Quirky text formatting when calling toUpperCase on translated string

I’m translating my English app to Spanish. If I call:

TRANS("some string who's resulting translation includes accents or tildes").toUpperCase();

the accented/tilded letters stay in lower case. Here’s an example with a tilded “n”:

24%20PM

My current workaround is to just manually type the Spanish string in as uppercase in the translation file. But sometimes I use a string in more than one place in the app, one in lowercase, the other in uppercase, so that workaround isn’t always feasible.

Is there a way around this?

For now I’ve added some manual replacements to the end of toUpperCase():

String String::toUpperCase() const
{
    StringCreationHelper builder (text);

    for (;;)
    {
        auto c = builder.source.toUpperCase();
        builder.write (c);

        if (c == 0)
            break;

        ++(builder.source);
    }
    
    String str = static_cast<String&&> (builder.result);
    
    str = str.replace("ñ", "Ñ");
    str = str.replace("á", "Á");
    str = str.replace("é", "É");
    str = str.replace("í", "Í");
    str = str.replace("ó", "Ó");
    str = str.replace("ú", "Ú");
    
    return str;
}

if there isn’t a very good reason to dynamically change the case for purposes of translation it is beneficial to use upper case string literals where ever upper case text should appear. a lot of languages have edge cases. frequently quoted ones are e.g. in german the letter ß would be SS in upper case or the letter i in turkish becomes İ.

Fair enough

FWIW we just call the std library’s upper/lower case conversion, so not really much we can do about that if it’s not performing as expected.

Which means, that the C-locale is used:
http://en.cppreference.com/w/cpp/string/byte/toupper

Would it be possible to add a String function to select an appropriate locale?

Why would we need to add anything to String for that? Could be done just by calling the appropriate std functions in your own code, I think?

True indeed, there is a workaround. My thinking was more so you don’t have to mix juce::String and std::String back and forth. But one can live without juce::String, if that’s the way to go :wink:

Sorry for the necro, but I am struggling with this exact same problem right now.

In my plugin GUI, there’s a form where users enter their name and license key for validation. To avoid unnecessary support issues where users would not use upper/lowercase consistently when typing their own names (which turns out to be surprisingly common!), I’m converting the names to uppercase when doing the comparison.

This works great on macOS even for names with international characters, but not so great on Windows, as described in the thread above.
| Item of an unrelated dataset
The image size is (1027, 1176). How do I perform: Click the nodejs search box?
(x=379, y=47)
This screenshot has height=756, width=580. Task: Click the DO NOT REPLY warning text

So I’d like to know if there is a way to reliably convert user provided strings to uppercase on Windows? I tried converting the JUCE String to std::string, but that didn’t seem to make a difference. Hopefully I’m overlooking something obvious?

OK, so I’m not the only one. :laughing:

Perhaps a stupid question, but is there a reason you need to uppercase everything and not lowercase? I personally force everything to lowercase and never had a problem.

Seems like you could “solve” the problem by just avoiding uppercase, assuming you have the choice.

I just assumed that they were equivalent and I randomly selected upper case. You’re saying that conerting to lowercase is safer, e g will it always convert Á to á? I’ll have to test this.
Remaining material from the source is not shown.